Demonstrators outside of the United Nations Headquarters in New York, USA call for peace in Kashmir. Demonstrators outside of the United Nations Headquarters in New York, USA call for peace in Kashmir. [Shannon Stapleton/Reuters]

31 January 2020

Police and rebel forces clashed in Indian-administered Kashmir

Three rebel fighters were killed in Jammu in Indian-administered Kashmir after they opened fire on police forces at around 5 am on 31 January 2020. The fighters began shooting at the police after the police intercepted the rebels’ Srinagar-bound goods truck near a toll plaza. In addition to the three fighters that were killed, one police officer also sustained injuries. Al Jazeera noted that as a precautionary measure, police searched the area for any other rebel fighters and closed nearby schools in Nagrota. 

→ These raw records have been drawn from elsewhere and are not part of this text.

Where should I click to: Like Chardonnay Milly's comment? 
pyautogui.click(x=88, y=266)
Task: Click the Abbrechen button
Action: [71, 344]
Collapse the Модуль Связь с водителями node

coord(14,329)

The gunfight is one of many rebel-police encounters that have sprung up in Kashmir within the last year. These flare-ups originate as rebels feel like Indian rule is being imposed upon them after their autonomous status was revoked. As detailed by the Andalou Agency, in January 2020, 17 rebel militants and two Indian police officers were killed in rebel-police conflicts. Additionally, in 2019 alone there were 87 rebel-police encounters with nearly 135 rebel militant casualties.

Jammu and Kashmir (J&K), a state located between northwest India and northeast Pakistan, has been the source of international tensions for several decades since the first Indo-Pakistani War in 1947. Vox reports that within the past year, those tensions escalated after India revoked a part of their Constitution, Article 370, that gave J&K autonomy. Because J&K has a Muslim-majority population, the government of Pakistan claims that J&K is Pakistani land, not Indian. Both countries have threatened to escalate as far as nuclear warfare to determine the sovereignty of J&K.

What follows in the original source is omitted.